Celsion’s (CLSN) stock has been on a tear since mid-April, rising more than 50% in anticipation of the company’s expected September interim results for its pivotal Phase III HEAT study of ThermoDox in primary liver cancer.
At a June 10 presentation the company’s slides (pdf) provided details of the study and some updates. Celsion said that there is a Special Protocol Assessment in place for the trial. The product candidate has been granted the Fast Track designation as well as a Priority review. The rolling NDA is expected in 2011, with the interim analysts of the trial expected in September. The product candidate is also 505(b)(2) eligible, meaning that the pre-clinical studies are sufficient to support NDA submission. On June 10, approximately 95% of the patients were enrolled for the trial.
For some background, ThermoDox is a proprietary heat-activated liposomal encapsulation of doxorubicin, an approved and frequently used oncology drug for the treatment of a wide range of cancers. In the HEAT Study, ThermoDox is administered intravenously in combination with radiofrequency ablation (RFA). Localized mild hyperthermia (39.5 - 42 degrees Celsius) created by the RFA releases the entrapped doxorubicin from the liposome. This delivery technology enables high concentrations of doxorubicin to be deposited preferentially in a targeted tumor.
For primary liver cancer, ThermoDox is being evaluated in a 600-patient global Phase III study. The study is designed to evaluate the efficacy of ThermoDox in combination with RFA when compared with patients who receive RFA alone as the control. The primary endpoint for the study is progression-free survival (PFS) with a secondary confirmatory endpoint of overall survival. A pre-planned, unblinded interim efficacy analysis will be performed by the independent Data Monitoring Committee when enrollment in the HEAT Study is complete and 190 PFS events are realized in the study population.
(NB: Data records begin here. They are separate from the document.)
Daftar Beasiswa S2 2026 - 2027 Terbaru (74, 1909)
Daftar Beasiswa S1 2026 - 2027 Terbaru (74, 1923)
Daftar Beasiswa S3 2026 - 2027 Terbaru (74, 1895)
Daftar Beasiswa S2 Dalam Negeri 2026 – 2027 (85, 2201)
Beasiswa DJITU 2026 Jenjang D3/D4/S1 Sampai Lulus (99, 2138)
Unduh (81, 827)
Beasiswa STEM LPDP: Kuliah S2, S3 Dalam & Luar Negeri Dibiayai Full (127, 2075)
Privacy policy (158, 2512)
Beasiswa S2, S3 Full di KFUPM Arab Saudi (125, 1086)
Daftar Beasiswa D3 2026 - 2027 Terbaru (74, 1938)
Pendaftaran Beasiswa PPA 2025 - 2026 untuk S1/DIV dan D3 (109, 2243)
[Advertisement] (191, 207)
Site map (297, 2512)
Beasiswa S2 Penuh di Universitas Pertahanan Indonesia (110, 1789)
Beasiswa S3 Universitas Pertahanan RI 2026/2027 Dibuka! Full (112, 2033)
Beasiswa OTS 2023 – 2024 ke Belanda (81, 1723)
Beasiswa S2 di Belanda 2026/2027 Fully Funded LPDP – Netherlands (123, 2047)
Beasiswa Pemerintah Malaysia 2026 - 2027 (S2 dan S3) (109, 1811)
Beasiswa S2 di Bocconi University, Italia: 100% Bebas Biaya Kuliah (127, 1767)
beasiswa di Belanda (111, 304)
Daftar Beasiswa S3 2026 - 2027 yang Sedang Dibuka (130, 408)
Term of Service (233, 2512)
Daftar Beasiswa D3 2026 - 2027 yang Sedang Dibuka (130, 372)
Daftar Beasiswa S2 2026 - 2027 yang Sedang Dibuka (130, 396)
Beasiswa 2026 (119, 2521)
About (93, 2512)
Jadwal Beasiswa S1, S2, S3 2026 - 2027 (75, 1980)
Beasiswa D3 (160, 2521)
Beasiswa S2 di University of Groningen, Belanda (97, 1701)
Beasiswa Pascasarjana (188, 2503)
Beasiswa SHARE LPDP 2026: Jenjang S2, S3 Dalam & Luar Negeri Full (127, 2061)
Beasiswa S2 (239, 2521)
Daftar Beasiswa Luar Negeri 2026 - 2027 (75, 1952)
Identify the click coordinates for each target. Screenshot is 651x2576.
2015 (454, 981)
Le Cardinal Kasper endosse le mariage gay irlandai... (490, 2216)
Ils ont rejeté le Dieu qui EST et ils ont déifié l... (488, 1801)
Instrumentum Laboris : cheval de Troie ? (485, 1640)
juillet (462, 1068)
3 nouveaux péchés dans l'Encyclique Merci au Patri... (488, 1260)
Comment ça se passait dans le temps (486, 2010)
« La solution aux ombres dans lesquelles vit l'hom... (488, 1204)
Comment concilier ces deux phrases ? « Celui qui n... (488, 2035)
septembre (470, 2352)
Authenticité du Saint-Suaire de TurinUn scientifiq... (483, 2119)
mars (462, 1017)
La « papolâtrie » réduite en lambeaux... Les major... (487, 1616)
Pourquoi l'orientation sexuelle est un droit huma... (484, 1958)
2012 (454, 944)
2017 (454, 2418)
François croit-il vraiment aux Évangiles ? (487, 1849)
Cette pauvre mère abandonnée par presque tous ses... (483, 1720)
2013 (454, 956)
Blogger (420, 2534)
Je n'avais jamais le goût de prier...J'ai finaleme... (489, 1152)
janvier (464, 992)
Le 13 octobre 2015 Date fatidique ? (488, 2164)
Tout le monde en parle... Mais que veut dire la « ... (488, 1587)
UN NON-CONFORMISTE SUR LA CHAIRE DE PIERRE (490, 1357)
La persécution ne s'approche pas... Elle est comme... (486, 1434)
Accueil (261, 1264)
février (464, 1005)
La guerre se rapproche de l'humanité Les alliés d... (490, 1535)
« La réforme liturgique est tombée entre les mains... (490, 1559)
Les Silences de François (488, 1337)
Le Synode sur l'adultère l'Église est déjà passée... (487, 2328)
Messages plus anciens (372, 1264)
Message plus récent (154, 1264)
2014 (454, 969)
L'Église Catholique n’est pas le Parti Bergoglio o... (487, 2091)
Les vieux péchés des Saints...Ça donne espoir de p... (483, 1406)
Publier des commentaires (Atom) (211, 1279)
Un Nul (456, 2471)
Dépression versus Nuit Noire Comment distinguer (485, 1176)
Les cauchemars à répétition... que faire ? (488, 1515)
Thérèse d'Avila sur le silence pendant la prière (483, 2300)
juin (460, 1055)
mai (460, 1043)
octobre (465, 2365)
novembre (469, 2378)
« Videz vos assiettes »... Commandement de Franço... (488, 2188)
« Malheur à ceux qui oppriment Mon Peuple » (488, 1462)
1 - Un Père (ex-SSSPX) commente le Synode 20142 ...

Primary liver cancer is one of the most deadly forms of cancer and ranks as the fifth most common solid tumor cancer. The incidence of primary liver cancer is approximately 20,000 cases per year in the United States, approximately 40,000 cases per year in Europe and is rapidly growing worldwide at approximately 700,000 cases per year, due to the high prevalence of Hepatitis B and C in developing countries. The standard first-line treatment for liver cancer is surgical resection of the tumor; however, 90% of patients are ineligible for surgery. RFA has increasingly become the standard of care for non-resectable liver tumors, but the treatment becomes less effective for larger tumors. There are few non-surgical therapeutic treatment options available as radiation therapy and chemotherapy are largely ineffective in the treatment of primary liver cancer.
The stock has pulled back recently, after reaching as high as $4.37, so this may be a good opportunity to jump in for a trading opportunity before the run-up resumes as we get closer and closer to interim results in September.
Disclosure: I have no positions in any stocks mentioned, and no plans to initiate any positions within the next 72 hours.